- YOUR TASK: For the string "This", search the entries below and copy every line where it appears.

[Dataset entries]

=====

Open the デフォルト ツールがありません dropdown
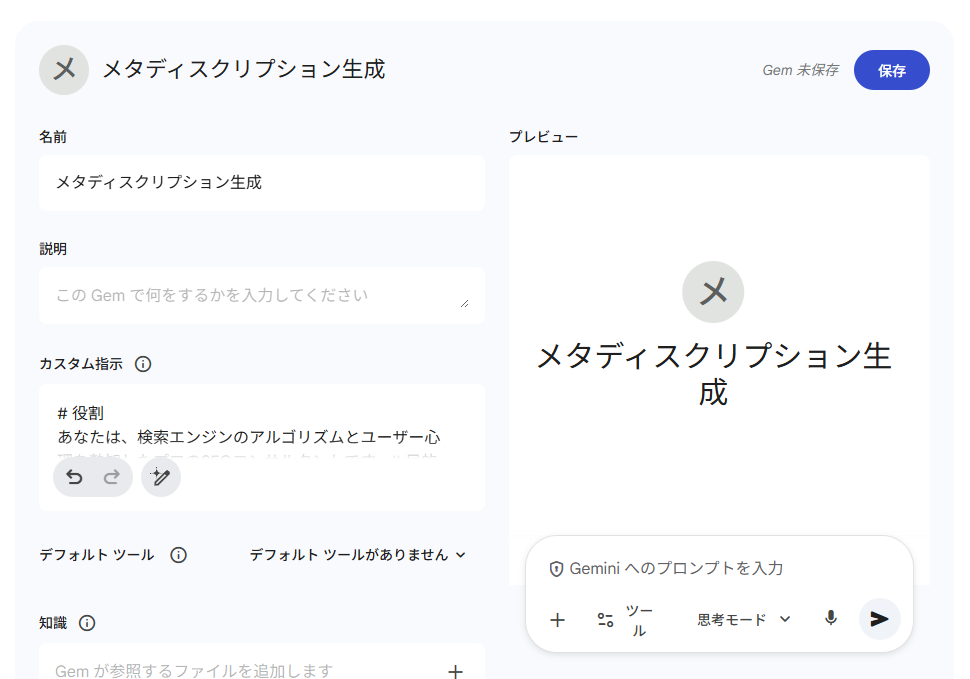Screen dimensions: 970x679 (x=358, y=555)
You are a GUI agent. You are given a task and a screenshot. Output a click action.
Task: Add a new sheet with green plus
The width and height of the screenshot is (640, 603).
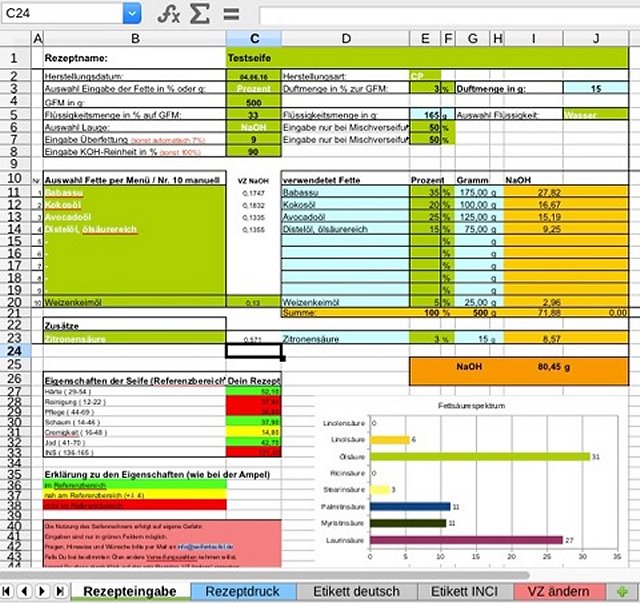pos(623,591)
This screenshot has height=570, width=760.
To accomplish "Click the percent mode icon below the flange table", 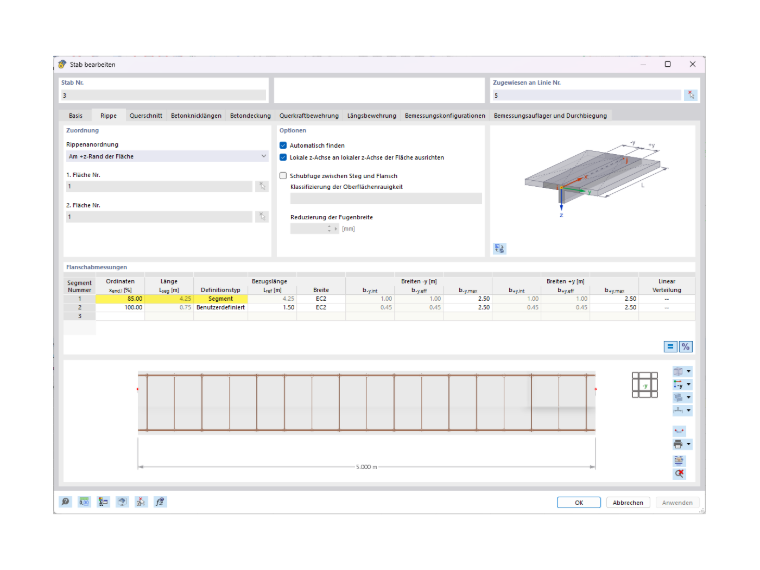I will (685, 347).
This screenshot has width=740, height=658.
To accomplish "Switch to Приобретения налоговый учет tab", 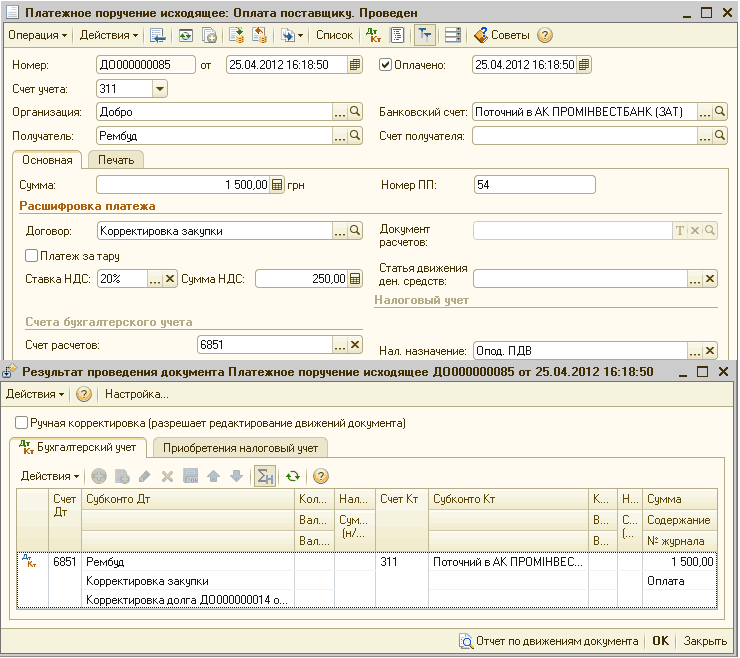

=====

- SOLVED PROBLEM:
This screenshot has height=570, width=760.
This screenshot has width=740, height=658.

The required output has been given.